Currently running bad blocks on the drive but looks like this could take a few days on the size of the drive, so far no errors found at 54% in.
Like I said I still do have access to all the files and looks like the data is intact but I worry about just carrying on and using it if there’s something wrong underneath that I’m missing

Any ideas welcome

Thanks

milomak · #2 Post by **milomak** » 2018-11-20 17:32

it is often easier for us reading your posts if you actually post the output of the commands you have run. so we can see the actual results rather than trying to build them in our minds.

you may also find that someone may spot something else you have missed.
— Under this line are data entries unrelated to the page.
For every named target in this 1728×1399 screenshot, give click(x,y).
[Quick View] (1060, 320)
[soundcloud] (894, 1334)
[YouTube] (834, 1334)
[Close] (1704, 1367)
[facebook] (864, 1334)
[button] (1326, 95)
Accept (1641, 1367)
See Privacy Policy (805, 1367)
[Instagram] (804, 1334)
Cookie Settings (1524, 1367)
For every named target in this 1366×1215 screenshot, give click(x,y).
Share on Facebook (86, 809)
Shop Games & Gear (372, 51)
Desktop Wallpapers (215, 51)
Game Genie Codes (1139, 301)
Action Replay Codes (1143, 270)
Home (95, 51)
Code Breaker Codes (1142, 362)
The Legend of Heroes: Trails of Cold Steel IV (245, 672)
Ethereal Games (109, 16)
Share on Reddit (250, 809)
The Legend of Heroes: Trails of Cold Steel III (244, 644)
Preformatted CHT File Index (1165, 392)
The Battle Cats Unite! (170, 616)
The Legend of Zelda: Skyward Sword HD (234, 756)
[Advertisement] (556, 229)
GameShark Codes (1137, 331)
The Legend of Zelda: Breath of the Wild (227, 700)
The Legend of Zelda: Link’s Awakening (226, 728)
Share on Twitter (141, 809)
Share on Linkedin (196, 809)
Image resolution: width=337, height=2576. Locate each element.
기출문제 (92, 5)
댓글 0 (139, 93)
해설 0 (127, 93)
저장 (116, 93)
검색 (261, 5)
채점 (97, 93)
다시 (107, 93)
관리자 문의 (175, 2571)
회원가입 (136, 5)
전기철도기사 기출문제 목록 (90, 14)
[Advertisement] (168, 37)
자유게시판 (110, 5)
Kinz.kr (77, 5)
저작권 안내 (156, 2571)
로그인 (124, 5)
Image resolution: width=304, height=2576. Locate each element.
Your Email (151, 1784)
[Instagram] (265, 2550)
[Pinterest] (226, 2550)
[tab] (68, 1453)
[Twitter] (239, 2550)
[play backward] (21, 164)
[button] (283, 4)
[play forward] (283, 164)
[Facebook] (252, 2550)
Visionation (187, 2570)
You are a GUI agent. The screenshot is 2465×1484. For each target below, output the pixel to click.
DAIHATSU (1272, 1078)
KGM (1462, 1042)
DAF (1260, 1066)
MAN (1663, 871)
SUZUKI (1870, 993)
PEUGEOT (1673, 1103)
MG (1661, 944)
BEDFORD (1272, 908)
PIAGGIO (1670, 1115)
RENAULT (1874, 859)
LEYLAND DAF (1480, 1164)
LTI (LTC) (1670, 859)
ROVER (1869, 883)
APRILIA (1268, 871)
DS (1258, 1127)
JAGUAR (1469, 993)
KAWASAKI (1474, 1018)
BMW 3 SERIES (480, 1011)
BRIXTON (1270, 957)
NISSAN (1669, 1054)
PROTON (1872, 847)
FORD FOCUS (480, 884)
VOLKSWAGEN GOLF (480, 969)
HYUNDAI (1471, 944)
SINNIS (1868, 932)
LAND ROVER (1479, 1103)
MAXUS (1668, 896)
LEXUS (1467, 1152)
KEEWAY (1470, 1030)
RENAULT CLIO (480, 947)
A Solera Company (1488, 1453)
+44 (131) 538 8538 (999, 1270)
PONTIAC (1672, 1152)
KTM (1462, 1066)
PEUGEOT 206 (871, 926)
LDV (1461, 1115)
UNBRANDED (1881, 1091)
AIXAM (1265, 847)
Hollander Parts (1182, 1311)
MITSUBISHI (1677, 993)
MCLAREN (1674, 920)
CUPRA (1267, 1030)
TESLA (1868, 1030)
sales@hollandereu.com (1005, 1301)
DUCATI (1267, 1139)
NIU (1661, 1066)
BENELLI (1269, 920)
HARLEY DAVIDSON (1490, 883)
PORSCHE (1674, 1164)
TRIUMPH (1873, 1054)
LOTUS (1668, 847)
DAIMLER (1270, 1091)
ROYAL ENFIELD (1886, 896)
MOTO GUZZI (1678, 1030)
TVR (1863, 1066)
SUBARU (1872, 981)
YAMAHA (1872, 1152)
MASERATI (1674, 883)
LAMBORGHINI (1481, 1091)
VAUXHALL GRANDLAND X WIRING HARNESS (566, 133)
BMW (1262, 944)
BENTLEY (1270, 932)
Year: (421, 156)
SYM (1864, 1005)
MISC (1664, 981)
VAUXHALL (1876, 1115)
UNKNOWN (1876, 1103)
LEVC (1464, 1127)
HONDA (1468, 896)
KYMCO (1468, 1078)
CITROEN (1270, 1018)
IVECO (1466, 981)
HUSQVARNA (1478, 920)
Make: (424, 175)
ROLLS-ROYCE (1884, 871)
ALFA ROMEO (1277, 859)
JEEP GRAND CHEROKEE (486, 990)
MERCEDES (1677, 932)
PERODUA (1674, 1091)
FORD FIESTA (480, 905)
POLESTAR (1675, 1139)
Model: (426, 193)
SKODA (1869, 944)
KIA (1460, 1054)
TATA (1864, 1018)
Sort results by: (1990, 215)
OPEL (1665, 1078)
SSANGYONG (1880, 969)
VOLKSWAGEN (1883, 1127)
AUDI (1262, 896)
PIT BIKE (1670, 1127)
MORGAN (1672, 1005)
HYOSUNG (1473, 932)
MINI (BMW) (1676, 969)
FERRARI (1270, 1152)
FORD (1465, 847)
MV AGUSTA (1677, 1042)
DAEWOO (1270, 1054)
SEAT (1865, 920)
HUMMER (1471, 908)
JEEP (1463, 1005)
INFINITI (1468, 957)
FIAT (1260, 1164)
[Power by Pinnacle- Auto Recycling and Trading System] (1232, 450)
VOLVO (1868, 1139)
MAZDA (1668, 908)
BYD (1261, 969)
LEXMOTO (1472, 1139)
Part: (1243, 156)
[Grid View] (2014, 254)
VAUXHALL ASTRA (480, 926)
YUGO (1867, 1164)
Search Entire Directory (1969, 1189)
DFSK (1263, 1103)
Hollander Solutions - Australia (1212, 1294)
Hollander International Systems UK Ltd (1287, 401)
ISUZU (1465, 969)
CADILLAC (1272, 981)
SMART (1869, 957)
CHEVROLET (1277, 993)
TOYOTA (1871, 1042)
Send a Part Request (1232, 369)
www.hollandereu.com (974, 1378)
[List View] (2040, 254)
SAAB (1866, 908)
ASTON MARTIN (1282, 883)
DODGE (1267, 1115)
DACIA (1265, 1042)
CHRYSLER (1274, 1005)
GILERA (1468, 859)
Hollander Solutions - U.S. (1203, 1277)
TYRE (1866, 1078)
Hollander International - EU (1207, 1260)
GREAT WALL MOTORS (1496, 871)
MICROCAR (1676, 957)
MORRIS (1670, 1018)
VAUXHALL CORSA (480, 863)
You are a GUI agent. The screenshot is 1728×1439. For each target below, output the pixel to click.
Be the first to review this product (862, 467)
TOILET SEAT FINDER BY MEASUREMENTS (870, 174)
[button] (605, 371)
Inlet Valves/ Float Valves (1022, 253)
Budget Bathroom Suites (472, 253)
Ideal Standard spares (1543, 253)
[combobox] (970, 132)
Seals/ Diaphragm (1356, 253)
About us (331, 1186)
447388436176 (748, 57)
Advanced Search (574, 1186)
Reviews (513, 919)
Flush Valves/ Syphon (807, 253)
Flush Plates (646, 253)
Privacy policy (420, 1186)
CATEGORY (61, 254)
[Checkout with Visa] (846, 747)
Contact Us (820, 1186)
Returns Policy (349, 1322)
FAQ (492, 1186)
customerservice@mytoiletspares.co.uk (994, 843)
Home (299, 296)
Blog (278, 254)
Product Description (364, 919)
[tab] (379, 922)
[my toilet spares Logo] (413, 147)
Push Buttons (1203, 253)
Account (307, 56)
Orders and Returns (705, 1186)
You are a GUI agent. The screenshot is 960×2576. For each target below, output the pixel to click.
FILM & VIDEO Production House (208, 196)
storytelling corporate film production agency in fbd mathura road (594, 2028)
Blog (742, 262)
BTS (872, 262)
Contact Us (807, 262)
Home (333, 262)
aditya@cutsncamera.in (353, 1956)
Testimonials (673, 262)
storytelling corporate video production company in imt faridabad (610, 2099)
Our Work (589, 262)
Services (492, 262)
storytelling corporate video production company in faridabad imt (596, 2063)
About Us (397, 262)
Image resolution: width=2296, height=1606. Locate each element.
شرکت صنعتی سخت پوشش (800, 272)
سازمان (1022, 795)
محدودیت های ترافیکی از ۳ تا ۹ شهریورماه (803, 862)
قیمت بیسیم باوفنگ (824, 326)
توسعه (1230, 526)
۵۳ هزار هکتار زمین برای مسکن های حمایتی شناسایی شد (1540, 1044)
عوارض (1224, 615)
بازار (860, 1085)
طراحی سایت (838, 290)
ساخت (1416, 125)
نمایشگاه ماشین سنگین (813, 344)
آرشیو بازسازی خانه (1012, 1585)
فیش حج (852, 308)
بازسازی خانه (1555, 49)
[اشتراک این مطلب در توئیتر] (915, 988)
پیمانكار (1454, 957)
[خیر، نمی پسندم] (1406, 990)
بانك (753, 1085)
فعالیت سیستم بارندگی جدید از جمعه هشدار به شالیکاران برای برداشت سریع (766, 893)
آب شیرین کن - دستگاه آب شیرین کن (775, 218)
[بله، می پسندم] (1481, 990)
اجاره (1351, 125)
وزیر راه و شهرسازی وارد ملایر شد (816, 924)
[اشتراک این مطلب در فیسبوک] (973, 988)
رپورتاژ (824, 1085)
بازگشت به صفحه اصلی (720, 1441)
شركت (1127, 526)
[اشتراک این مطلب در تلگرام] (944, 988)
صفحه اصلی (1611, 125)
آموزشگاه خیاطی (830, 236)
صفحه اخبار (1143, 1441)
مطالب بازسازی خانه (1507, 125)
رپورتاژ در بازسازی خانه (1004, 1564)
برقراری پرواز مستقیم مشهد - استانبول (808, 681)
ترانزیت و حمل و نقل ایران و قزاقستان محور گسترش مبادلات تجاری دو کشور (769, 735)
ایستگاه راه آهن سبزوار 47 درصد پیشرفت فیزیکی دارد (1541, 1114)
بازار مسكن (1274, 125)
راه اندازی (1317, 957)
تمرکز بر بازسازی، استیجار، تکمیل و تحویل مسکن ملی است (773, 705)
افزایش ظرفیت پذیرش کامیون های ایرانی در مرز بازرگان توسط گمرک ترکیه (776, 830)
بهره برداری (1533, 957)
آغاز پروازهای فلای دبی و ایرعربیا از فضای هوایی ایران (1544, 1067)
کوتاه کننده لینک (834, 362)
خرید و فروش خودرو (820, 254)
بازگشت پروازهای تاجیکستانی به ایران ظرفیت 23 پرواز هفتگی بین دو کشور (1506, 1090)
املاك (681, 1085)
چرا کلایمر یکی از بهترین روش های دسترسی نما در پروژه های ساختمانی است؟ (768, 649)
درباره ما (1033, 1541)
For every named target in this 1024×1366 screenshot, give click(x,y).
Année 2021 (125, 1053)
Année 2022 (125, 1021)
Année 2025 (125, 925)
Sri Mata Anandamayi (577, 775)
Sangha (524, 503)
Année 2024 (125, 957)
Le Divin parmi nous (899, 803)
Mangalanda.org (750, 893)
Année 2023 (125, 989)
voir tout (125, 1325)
also post the dmesg output for when that drive is being mounted

Segfault · #3 Post by **Segfault** » 2018-11-20 17:46

First, you should check the SMART data. However, SMART may not report errors it is not aware of. To make it aware you need to force write. This is where badblocks -n comes in. After running it run smartctl -t long /dev/<device>. After it finishes run smartctl -a, see if there are any errors. OTOH, if the test errors out and does not finish then it is time to replace the drive.
Next layer is filesystem. There is not much point repairing it if there are bad blocks and I/O errors indeed.

debiman · #4 Post by **debiman** » 2018-11-20 18:23

i take it the drive does not contain the operating system?
but couldn't that also have been damaged?
maybe you should check the root partition as well.

apart from that the answers to your problem (data loss through power outage) are just a few web searches away.
but we are here to help, regardless, so please do provide what was requested & answer our questions.

milomak · #5 Post by **milomak** » 2018-11-20 18:37

i used to run raspbian (on the original pi) some years ago and this was very common when a power failure happened

my external was an lvm setup (ext4) which required a bit more work to fix. but usually once i had recovered the lvm, an e2fsck would work.

Ltlbkofjim · #6 Post by **Ltlbkofjim** » 2018-11-20 21:06

Thanks for the responses all - hopefully ill answer all your questions to assist

milomak wrote:it is often easier for us reading your posts if you actually post the output of the commands you have run. so we can see the actual results rather than trying to build them in our minds.

you may also find that someone may spot something else you have missed.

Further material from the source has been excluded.